Su historia es la de un joven (la de tantos jóvenes) que cree en su misión, alentada por los mitos que ha asimilado a lo largo de la vida; pero que, al descubrir la realidad de frente, ve algo demasiado terrible como para permanecer impasible
¿Y qué hay del “otro”? Porque Marlow, antes de convertirse a su vez en una pieza que ya no encaja en la sociedad occidental, ha mirado a los habitantes de las colonias desde la superioridad de la mirada etnocéntrica. El libro, es decir su subjetividad, se cimienta en la dicotomía nosotros / ellos. Sus ideas sobre los africanos están condicionadas por la representación que se ha hecho de ellos en la cultura dominante, que puede ser de dos tipos. El primero los despoja de humanidad: el otro como el salvaje, más próximo a un animal que a un ser civilizado. El segundo, les atribuye una suerte de exotismo, que se acentúa, por ejemplo, en los relatos sobre la sensualidad de las mujeres extranjeras. Si bien este último en ocasiones puede parecer bienintencionado, resulta tan perjudicial como el anterior, por cuanto se basa en prejuicios, responde a intereses de control y, en suma, niega la voz a ese otro. Le concede unos atributos que responden al sistema de valores occidental; no se esfuerza en ponerse en su lugar, en entender su cultura.

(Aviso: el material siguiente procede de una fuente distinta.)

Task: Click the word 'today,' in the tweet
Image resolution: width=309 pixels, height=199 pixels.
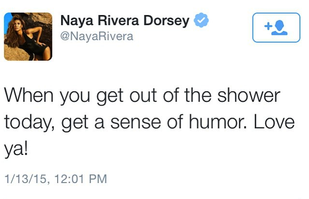Action: tap(30, 122)
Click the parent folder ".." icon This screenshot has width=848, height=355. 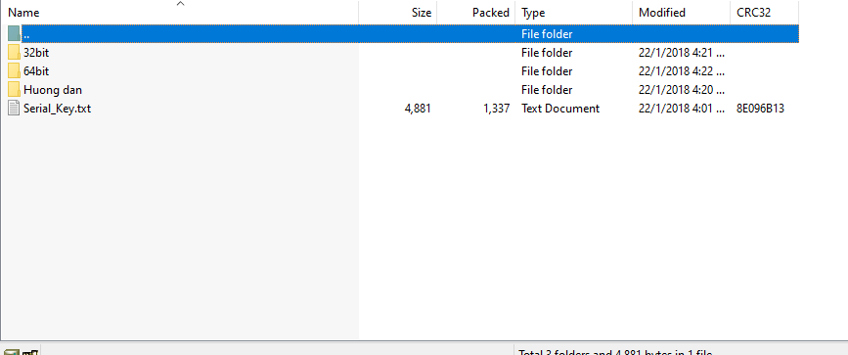[14, 33]
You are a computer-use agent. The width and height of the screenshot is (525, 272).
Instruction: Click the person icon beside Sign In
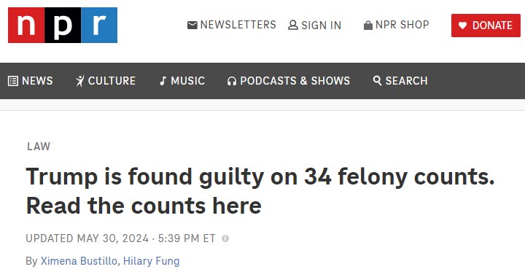click(x=293, y=25)
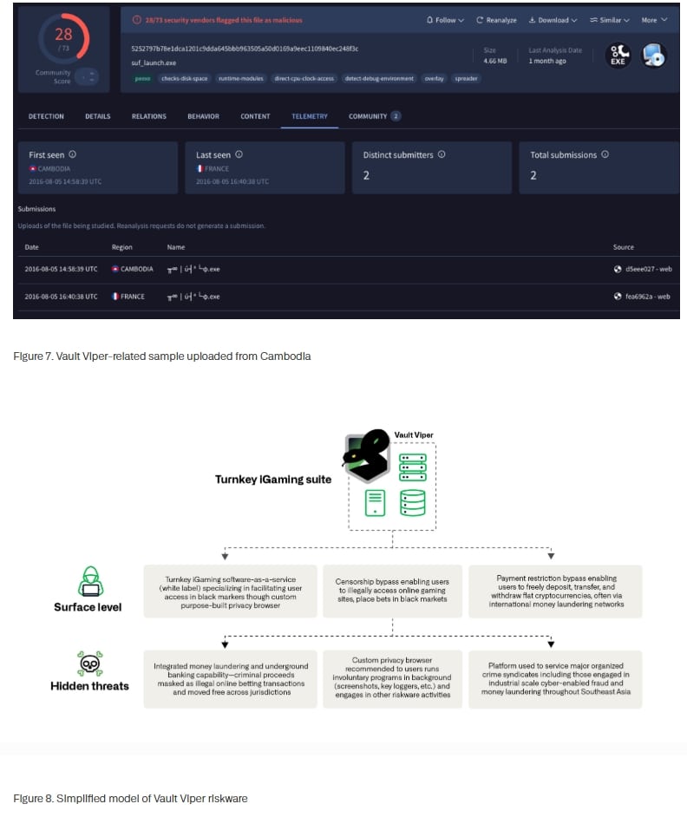The image size is (687, 817).
Task: Open the Follow dropdown
Action: [445, 20]
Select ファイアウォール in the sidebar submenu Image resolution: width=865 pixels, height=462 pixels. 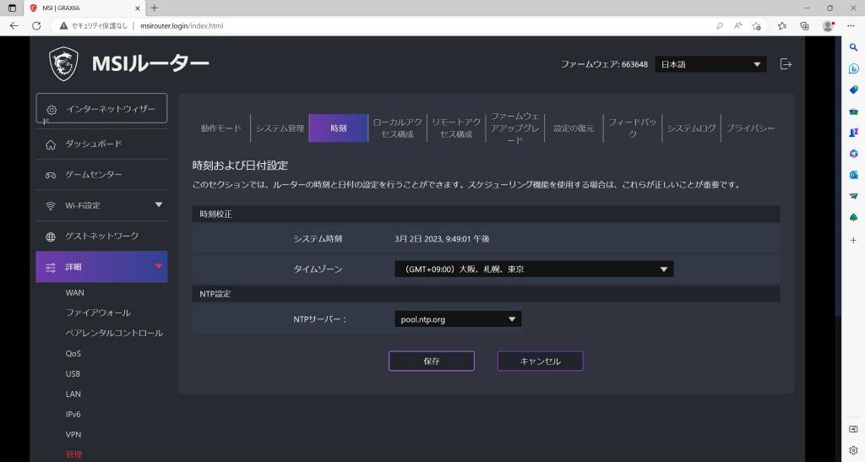pos(98,313)
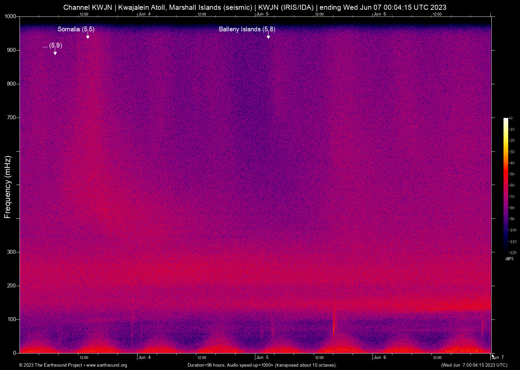The height and width of the screenshot is (370, 520).
Task: Click the Jun 7 label at bottom right
Action: (497, 357)
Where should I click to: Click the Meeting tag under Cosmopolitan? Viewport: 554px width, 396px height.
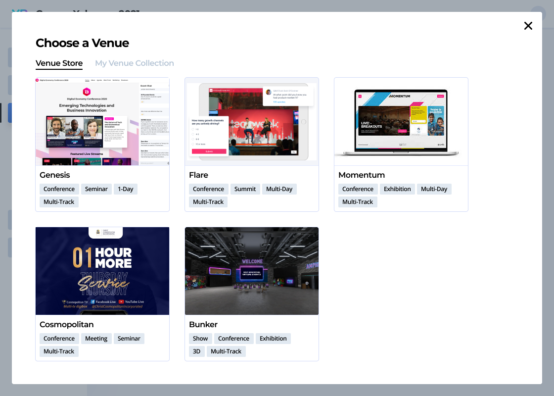point(96,338)
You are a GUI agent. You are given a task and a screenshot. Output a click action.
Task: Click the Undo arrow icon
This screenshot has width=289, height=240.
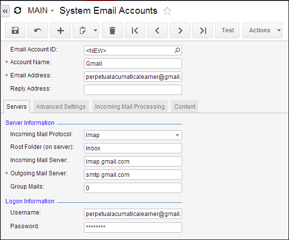tap(38, 30)
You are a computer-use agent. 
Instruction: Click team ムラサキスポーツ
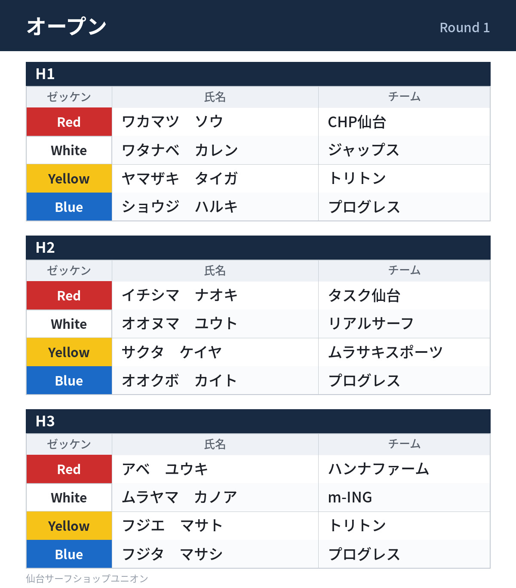pos(385,352)
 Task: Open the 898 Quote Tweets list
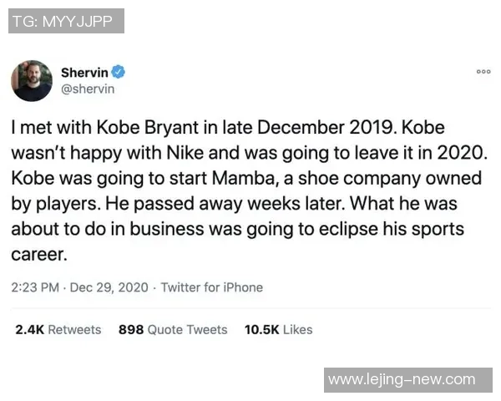[x=173, y=330]

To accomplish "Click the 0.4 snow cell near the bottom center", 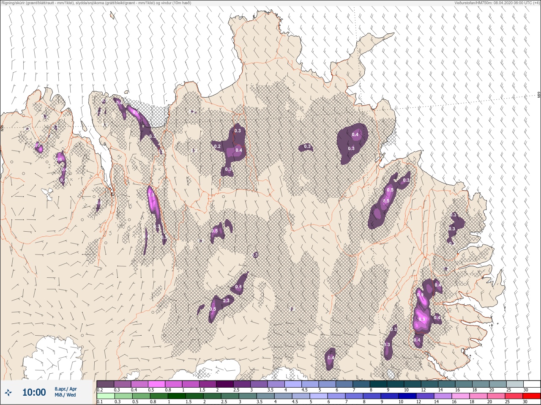I will [x=330, y=358].
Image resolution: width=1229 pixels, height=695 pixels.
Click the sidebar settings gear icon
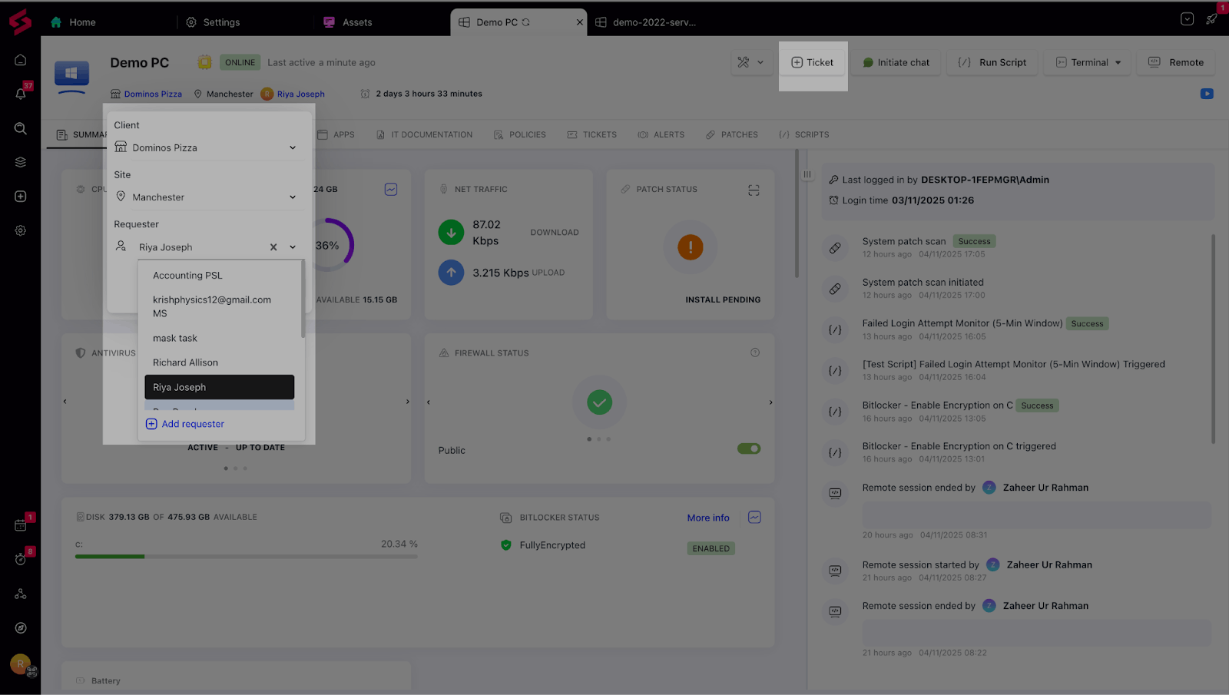coord(21,230)
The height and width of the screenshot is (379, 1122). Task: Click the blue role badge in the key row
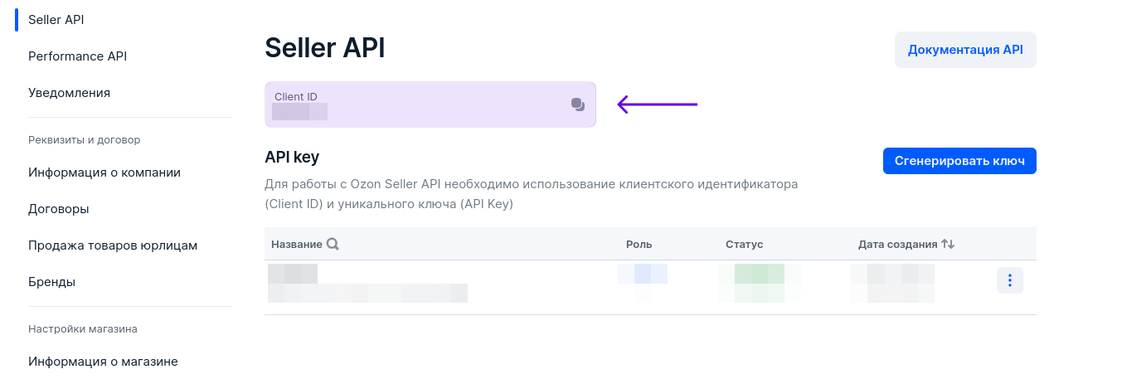click(x=643, y=275)
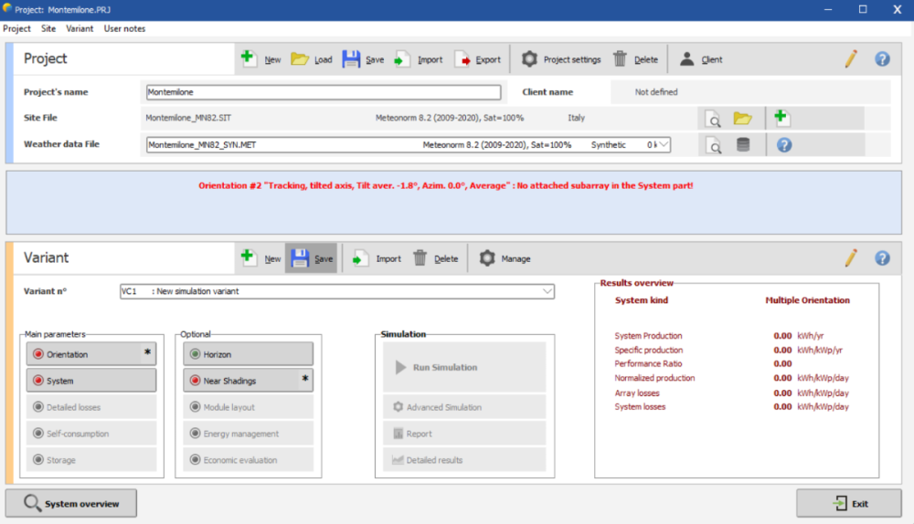The width and height of the screenshot is (914, 524).
Task: Open the Site menu
Action: (x=48, y=28)
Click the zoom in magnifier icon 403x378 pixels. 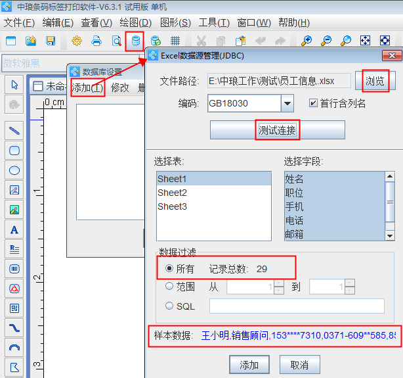pos(306,41)

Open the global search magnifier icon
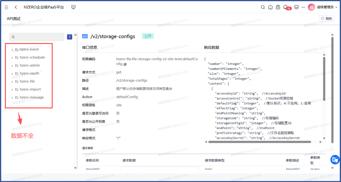263,7
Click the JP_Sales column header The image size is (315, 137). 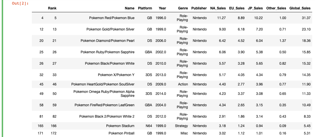[x=255, y=8]
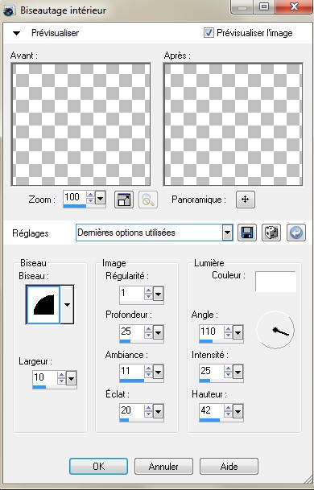Select the black bevel shape thumbnail
The width and height of the screenshot is (314, 490).
click(43, 304)
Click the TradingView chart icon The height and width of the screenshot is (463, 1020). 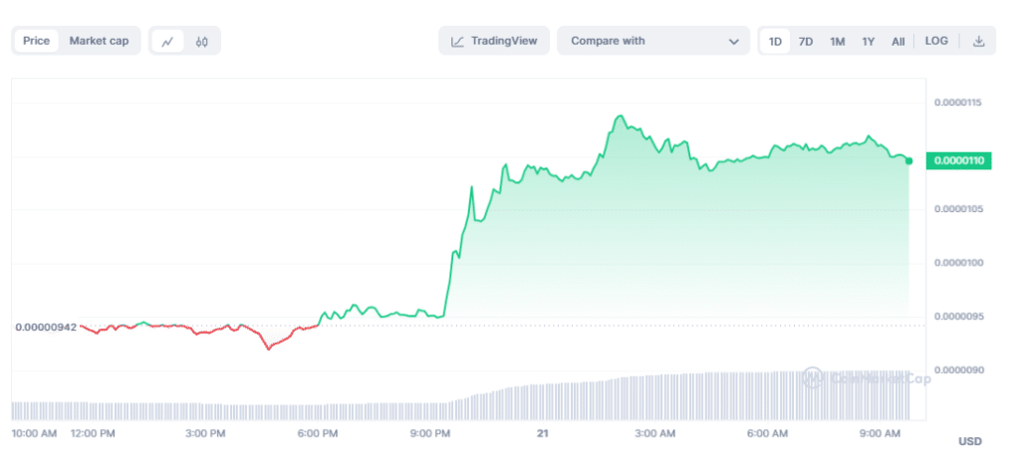pyautogui.click(x=457, y=41)
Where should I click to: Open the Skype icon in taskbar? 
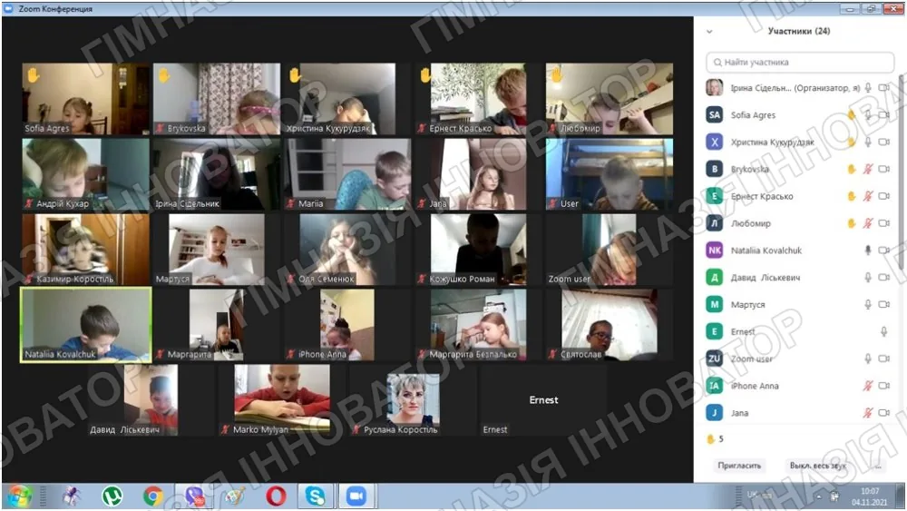[x=316, y=496]
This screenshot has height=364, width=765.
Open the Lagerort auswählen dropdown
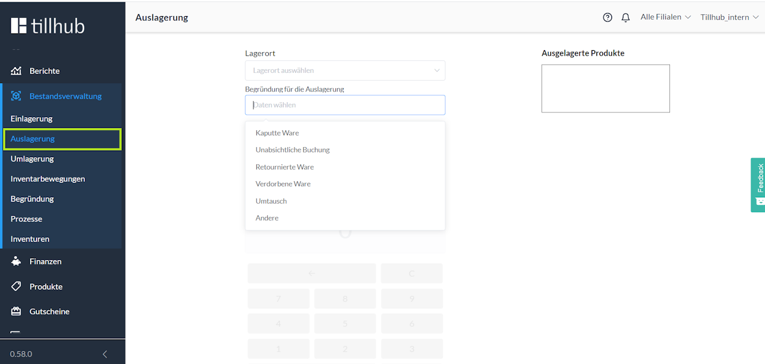345,71

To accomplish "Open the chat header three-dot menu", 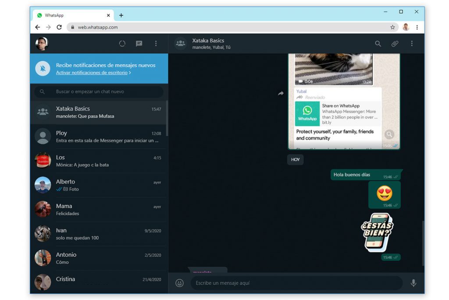I will (411, 43).
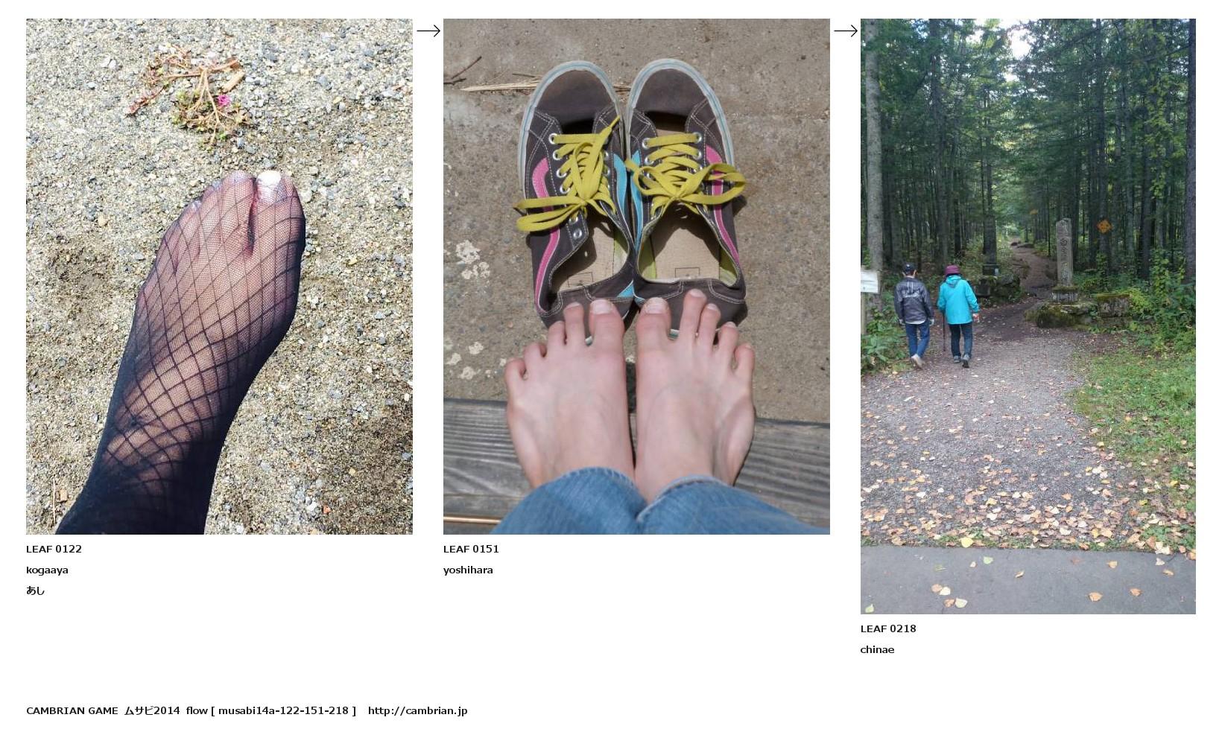
Task: Click the LEAF 0151 label
Action: coord(471,549)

Si se le puede hacer alguna crítica a El corazón de las tinieblas, desde una perspectiva postcolonial (que no literaria), va en esa dirección: por mucho que Marlow, ya al final, admita la barbarie del imperialismo y se apiade de los africanos sometidos (reconoce el compañerismo del que trabaja en el barco, a quien antes despreciaba), le falta dar un paso más y proponer soluciones, reclamar la liberación y, sobre todo, darles la palabra, escuchar su voz, dejar que sean ellos quienes se cuenten en sus propios términos. Solo así puede haber un acercamiento real, una comprensión del otro para que, aunque siga siendo “el otro”, al menos ya no se perciba como inferior, indómito o raro. También le falta ser más explícito al narrar qué ocurre en la colonia; más bien se limita al dolor que le provoca, como occidental, enfrentarse al horror. El lector solo puede leer entre líneas.
Hablamos de una novela de 1899 en la que el racismo no es lo único que hoy chirría: a las mujeres occidentales, sin ir más lejos, las retrata como seres vulnerables a quienes hay que mantener al margen (ignorantes, engañadas) de lo que hacen ellos mar adentro
Hablamos, claro, de una novela de 1899, en la que el racismo no es lo único que hoy chirría: a las mujeres occidentales, sin ir más lejos, las retrata como seres vulnerables a quienes hay que mantener al margen (ignorantes, engañadas) de lo que hacen ellos mar adentro, como se ve en la conversación final con la pareja de Kurtz. Es el machismo en su disfraz de caballerosidad. En cualquier caso, ni esto ni lo anterior le restan un ápice de su valor literario. Más allá de su interés como testimonio del pensamiento de una época, El corazón de las tinieblas es una obra maestra que, como tal, aún tiene mucho que decir en el presente. Merece la pena volver a acompañar a Marlow, este narrador tan reflexivo, en su descenso a los infiernos, para mirar de nuevo el egoísmo y la sed de poder del ser humano, para ser testigos del desarraigo y la pérdida de la inocencia, para desarraigarnos nosotros también de nuestras convicciones. Como concluye Juan Gabriel Vásquez en el prólogo, “en este libro se cuentan cosas que preferiríamos no saber. Tal vez por eso lo seguimos necesitando”.